### VORGEGEBENER TEXT
◇ ◇ ◇ ◇ ◇
Lehnswesen und Grundherrschaft

Ich muss nochmal schauen, aber grundsätzlich mussten bis zum Ende des HRR die Reichsfürsten eine Summe, eine Art Verwaltungsgebühr, für die Wiederbelehnung zahlen. Hatte Kurfürst Friedrich IV. von Brandenburg (Friedrich II. in Preußen), in seiner Ingnorierung kaiserlicher Autorität, das allerdings unterlassen, soll dies von seinem Nachfolger wieder gezahlt worden sein.
Wusste ich doch, dass ich mal was dazu geschrieben hatte: http://www.geschichtsforum.de/413284-post92.html
:cool:

Ansonsten als heißer Tipp, die Threadsammlung: http://www.geschichtsforum.de/f288/sammelthread-das-hrr-der-fr-hen-neuzeit-27090/
 
Wenn ich Timotheus nur leicht korrigieren darf: Der ostfränkische König ist nur sehr selten zum König von Italien bzw. Burgund gekrönt worden - er war es mit der Krönung in Aachen (oder sonst wo) einfach. Karl IV. ist eine Ausnahme wie Friedrich Barbarossa; mehr Könige von Burgund an sich sind meines Wissens nicht gekrönt worden. Was Italien angeht, so verhält sich das da ähnlich.

Und zu Böhmen: In der frühen Neuzeit gehörte Böhmen zwar zum Kurfürstenkollegium, war aber nicht im Reichstag vertreten und auch aus der Kreisverfassung ausgeschlossen. Insofern wurde es nicht als Reichsteil angesehen. In den Jahrhunderten zuvor dürfte das nicht viel anders ausgesehen haben.
 
das Bild ist eh selbsterklärend, ein Adeliger kriegt ein Lehen und ist dafür dem Lehengeber militärisch verpflichtet, weiter gibt er das dann an Bauern, die ihm dafür Abgaben zu leisten haben.
◇ ◇ ◇ ◇ ◇
### GESAMMELTES MATERIAL
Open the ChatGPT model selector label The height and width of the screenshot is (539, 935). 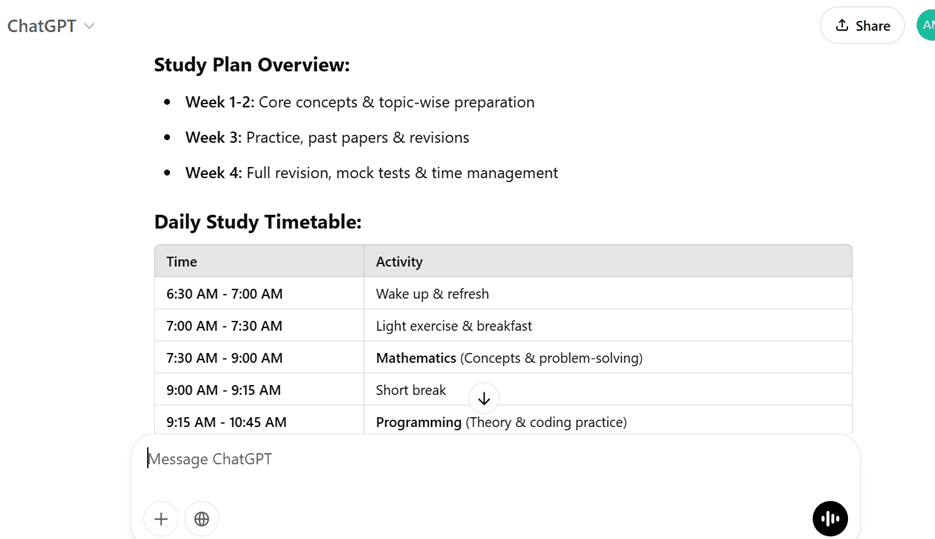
◇ ◇ ◇ ◇ ◇
### AUFGABEN
A) Beantworte anhand des Textes zu Lehnswesen und Grundherrschaft:
(i) Was mussten die Reichsfürsten bis zum Ende des HRR für die Wiederbelehnung zahlen?
(ii) Welche zwei Herrscher nennt der Text als Ausnahmen bei der Krönung?
(iii) Aus welcher Verfassung war Böhmen in der frühen Neuzeit ausgeschlossen?
B) Schreibe aus dem Text zu Lehnswesen und Grundherrschaft den Abschnitt von „Und zu Böhmen: In“ bis „zu leisten haben.“ wortgetreu ab.
C) Setze den Text zu Lehnswesen und Grundherrschaft nach seinem letzten Satz fort.

### ANTWORTEN
A)
(i) Eine Summe, eine Art Verwaltungsgebühr.
(ii) Karl IV. und Friedrich Barbarossa.
(iii) Aus der Kreisverfassung.

B)
Und zu Böhmen: In der frühen Neuzeit gehörte Böhmen zwar zum Kurfürstenkollegium, war aber nicht im Reichstag vertreten und auch aus der Kreisverfassung ausgeschlossen. Insofern wurde es nicht als Reichsteil angesehen. In den Jahrhunderten zuvor dürfte das nicht viel anders ausgesehen haben.
 
das Bild ist eh selbsterklärend, ein Adeliger kriegt ein Lehen und ist dafür dem Lehengeber militärisch verpflichtet, weiter gibt er das dann an Bauern, die ihm dafür Abgaben zu leisten haben.

C)
Gemeint sein dürfte, dass die adligen Vasallen in einem persönlichen Abhängigkeitsverhältnis zu ihrem König bzw. Obervasallen standen, d. h. sie waren ihm "persönlich", als Personen, verpflichtet. Sie schuldeten ihm persönlich Treue und Dienste, er ihnen Treue und Schutz.
Die hörigen Bauern und Leibeigenen hingegen waren ein bloßes "Zubehör" der Güter, die zur Grundherrschaft des adligen Vasallen gehörten. Sie standen in keinem persönlichen Verhältnis zum Grundherrn, sondern gehörten zu seinen Gütern wie die Gebäude und das Vieh, und wurden gegebenenfalls mitsamt dem Boden und dem Rest verkauft oder verschenkt. Diesen Zubehörcharakter kann man rechtlich als "dinglich" bzw. "sachlich" bezeichnen.

So dürfte zumindest die Abbildung zu verstehen sein. Inwieweit sie so stimmt, ist eine andere Frage.
 
Gemeint sein dürfte, dass die adligen Vasallen in einem persönlichen Abhängigkeitsverhältnis zu ihrem König bzw. Obervasallen standen, d. h. sie waren ihm "persönlich", als Personen, verpflichtet. Sie schuldeten ihm persönlich Treue und Dienste, er ihnen Treue und Schutz.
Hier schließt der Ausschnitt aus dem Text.